Comment utiliser l’arabis dans vos aménagements paysagers ?

L’arabis est la reine de la polyvalence. Sa faible hauteur en fait une candidate idéale pour le premier plan des massifs ou pour souligner une allée. Dans une rocaille, elle exprime tout son potentiel en cascadant gracieusement entre les pierres. C’est visuellement très fort.

Pour créer des scènes harmonieuses, l’association de plantes est la clé. Mariez l’arabis avec des Phlox subulata ou cette cousine de l’arabis qu’est l’aubriète pour jouer sur les nuances de violets et de roses. Les campanules des murailles fonctionnent aussi très bien en duo. L’objectif est d’échelonner les floraisons ou de créer des contrastes de feuillages intéressants pour créer un tapis fleuri durable et esthétique.

L’arabis craint-elle le gel en hiver ?

Non, l’arabis est une plante très rustique qui supporte des températures descendant jusqu’à -15°C, voire plus bas selon les conditions d’humidité.
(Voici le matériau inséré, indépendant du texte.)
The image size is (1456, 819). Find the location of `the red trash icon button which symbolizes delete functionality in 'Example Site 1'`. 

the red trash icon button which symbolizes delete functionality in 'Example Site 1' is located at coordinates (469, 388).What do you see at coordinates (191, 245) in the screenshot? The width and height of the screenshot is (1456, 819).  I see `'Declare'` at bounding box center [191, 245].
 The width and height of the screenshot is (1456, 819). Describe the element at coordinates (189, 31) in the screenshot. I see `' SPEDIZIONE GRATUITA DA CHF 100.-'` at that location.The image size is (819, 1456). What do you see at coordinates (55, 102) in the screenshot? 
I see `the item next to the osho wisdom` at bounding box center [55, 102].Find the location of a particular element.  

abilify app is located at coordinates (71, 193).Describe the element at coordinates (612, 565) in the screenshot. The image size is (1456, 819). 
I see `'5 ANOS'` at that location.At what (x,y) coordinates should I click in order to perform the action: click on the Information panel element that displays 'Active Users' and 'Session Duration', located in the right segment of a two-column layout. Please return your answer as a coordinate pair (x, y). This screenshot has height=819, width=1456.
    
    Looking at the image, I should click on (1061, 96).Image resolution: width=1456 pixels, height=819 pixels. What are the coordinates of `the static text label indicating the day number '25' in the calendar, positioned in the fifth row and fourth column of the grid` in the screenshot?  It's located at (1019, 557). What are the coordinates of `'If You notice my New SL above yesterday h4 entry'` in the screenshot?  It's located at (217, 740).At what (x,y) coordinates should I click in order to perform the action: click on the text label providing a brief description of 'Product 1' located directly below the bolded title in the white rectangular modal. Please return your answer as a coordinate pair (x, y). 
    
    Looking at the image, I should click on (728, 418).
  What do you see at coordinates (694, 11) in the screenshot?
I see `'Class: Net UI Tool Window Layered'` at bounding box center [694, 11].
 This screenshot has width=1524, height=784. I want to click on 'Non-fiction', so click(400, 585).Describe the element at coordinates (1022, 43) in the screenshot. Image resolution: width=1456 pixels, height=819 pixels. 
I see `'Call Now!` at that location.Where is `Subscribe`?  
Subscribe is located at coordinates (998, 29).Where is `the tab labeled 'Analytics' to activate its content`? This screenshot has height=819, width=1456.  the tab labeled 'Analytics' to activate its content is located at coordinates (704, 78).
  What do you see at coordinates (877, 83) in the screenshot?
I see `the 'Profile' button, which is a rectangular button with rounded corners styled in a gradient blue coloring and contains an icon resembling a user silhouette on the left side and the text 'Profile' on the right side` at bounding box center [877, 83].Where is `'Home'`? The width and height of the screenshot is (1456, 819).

Elle passe l’hiver dehors sans protection particulière si le sol est bien drainé.

Peut-on cultiver l’arabette en pot ou en jardinière ?

Absolument ! C’est une excellente plante pour les pots et les suspensions. Assurez-vous simplement que le contenant est percé au fond et utilisez un substrat léger mélangé à du gravier pour éviter l’excès d’eau.

Comment multiplier mes plants d’arabis ?

La méthode la plus simple est la division de touffe, à réaliser de préférence en automne. Vous pouvez aussi procéder par bouturage de tiges en été, ce qui permet d’obtenir rapidement de nouveaux plants identiques au pied mère.

Mon arabis ne fleurit pas beaucoup, pourquoi ?

Un manque de floraison est souvent lié à un manque de soleil. Si la plante est trop à l’ombre, elle produira beaucoup de feuilles mais peu de fleurs. Un sol trop riche en azote peut aussi favoriser le feuillage au détriment des fleurs.